Toxic materials are only part of the array of pollution problems in the Great Lakes. Reduction of phosphorous—which can cause concentrated blooms of algae and excessive growth of other aquatic plants—has been an important objective of the Great Lakes Water Quality Agreements between Canada and the U.S for 40 years. Phosphorous is released in municipal and industrial sewage, and also comes from runoff of agricultural lands and fertilized lawns. There is interest in a statewide ban of phosphorous in fertilizers, a step seen as a logical and important extension of Michigan’s ban of phosphorous in laundry detergent in the 1970s. But as in the case of toxic pollutants, bans won’t entirely solve the problem. That’s because the phosphorous already in the Great Lakes is consistently recycled.

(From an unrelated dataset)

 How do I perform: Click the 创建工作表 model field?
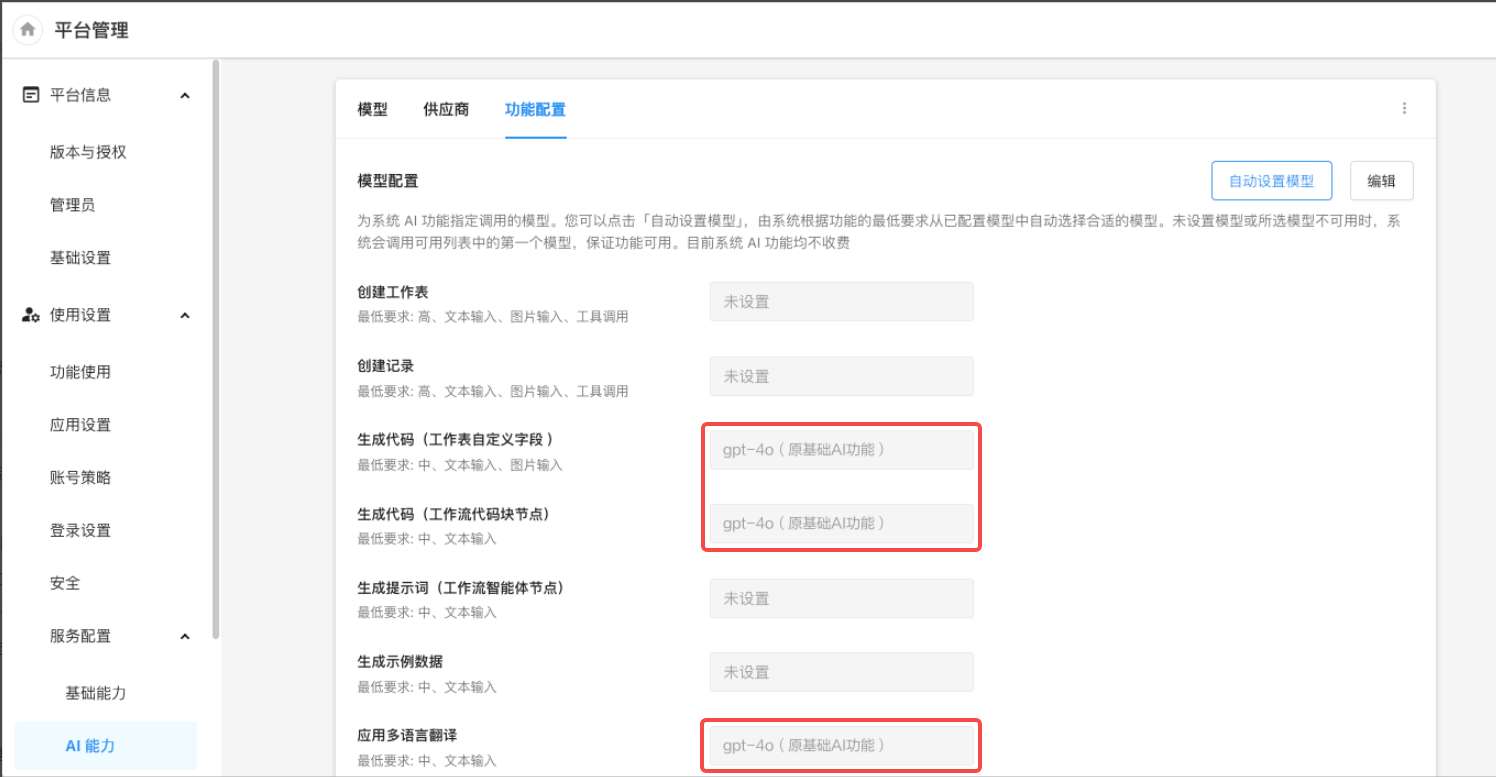point(841,301)

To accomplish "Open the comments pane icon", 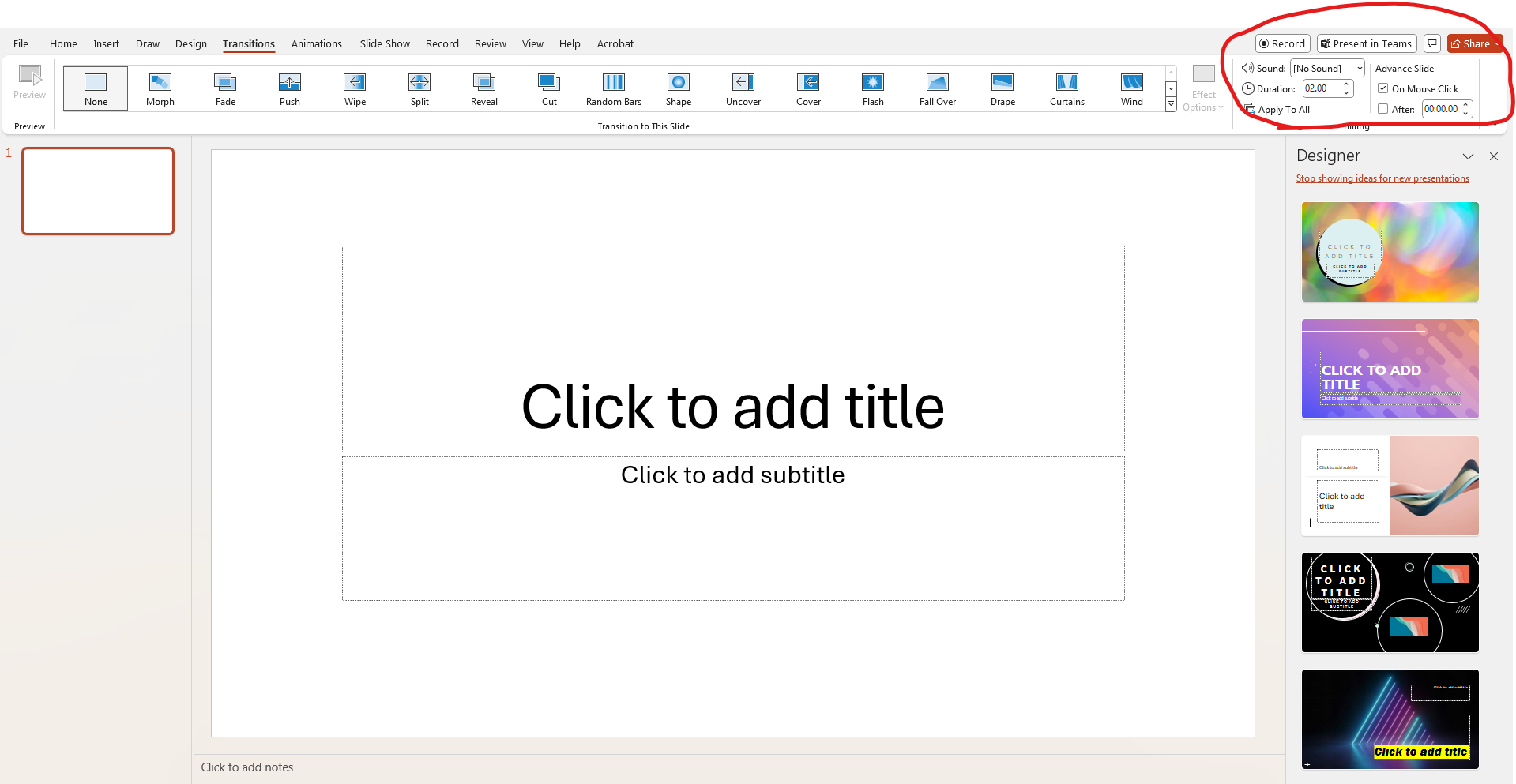I will pyautogui.click(x=1432, y=43).
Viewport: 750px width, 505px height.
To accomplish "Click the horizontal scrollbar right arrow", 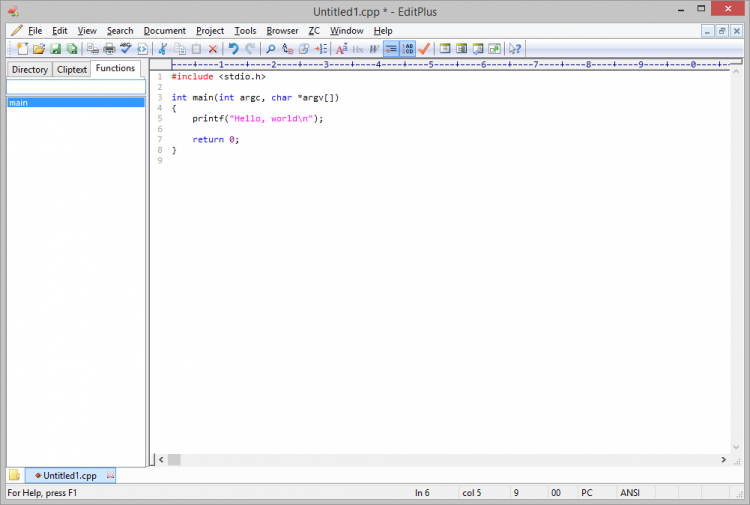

Since the 1970s, intensive monitoring at selected stations in the Great Lakes has revealed wide variations in phosphorous levels within and between years. At one station in Western Lake Erie, there was an overall downward trend from 1976 to 1999. But there was also evidence of an increase from 1999 to 2004 that seemed to have little to do with phosphorous loading from point or non-point sources. It was likely related to wave action and turbidity that moved phosphorous from the sediments. Complicating analyses further, the invasions of zebra and quagga mussels have likely reduced suspended particles that bind phosphorous and that reduces phosphorous readings in the water column. This underscores the dynamic nature of pollution in the Great Lakes and why the status of the earth’s largest body of fresh water is so hard to assess.